Beginning with the first line, please return the entries exactly through the line that contains "You are a computer-use agent. The", and leave out all later lines.

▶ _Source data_
- - - - - - -

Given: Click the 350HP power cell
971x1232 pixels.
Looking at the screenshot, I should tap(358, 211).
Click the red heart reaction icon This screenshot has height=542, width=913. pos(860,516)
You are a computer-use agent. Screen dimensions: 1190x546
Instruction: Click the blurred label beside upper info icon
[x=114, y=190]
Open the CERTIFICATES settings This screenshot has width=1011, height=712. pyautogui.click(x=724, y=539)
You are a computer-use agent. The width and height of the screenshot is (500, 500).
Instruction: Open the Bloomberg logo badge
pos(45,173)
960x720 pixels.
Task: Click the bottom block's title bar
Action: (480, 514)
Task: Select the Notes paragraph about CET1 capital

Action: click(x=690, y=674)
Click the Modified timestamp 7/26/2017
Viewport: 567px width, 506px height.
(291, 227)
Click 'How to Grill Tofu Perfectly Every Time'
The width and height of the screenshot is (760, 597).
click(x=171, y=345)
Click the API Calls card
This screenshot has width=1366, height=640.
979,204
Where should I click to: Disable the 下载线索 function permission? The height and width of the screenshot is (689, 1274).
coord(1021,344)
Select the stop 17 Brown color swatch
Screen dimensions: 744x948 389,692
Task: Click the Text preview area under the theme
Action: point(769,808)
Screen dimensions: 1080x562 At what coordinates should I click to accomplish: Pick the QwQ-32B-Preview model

- - - - - - -

▶ _EXERCISE OUTPUT_
Given: Click the 350HP power cell
971x1232 pixels.
Looking at the screenshot, I should tap(358, 211).
Click the red heart reaction icon This screenshot has height=542, width=913. pos(860,516)
You are a computer-use agent. Screen dimensions: 1190x546
Instruction: Click the blurred label beside upper info icon
[x=114, y=190]
Open the CERTIFICATES settings This screenshot has width=1011, height=712. pyautogui.click(x=724, y=539)
You are a computer-use agent. The width and height of the screenshot is (500, 500).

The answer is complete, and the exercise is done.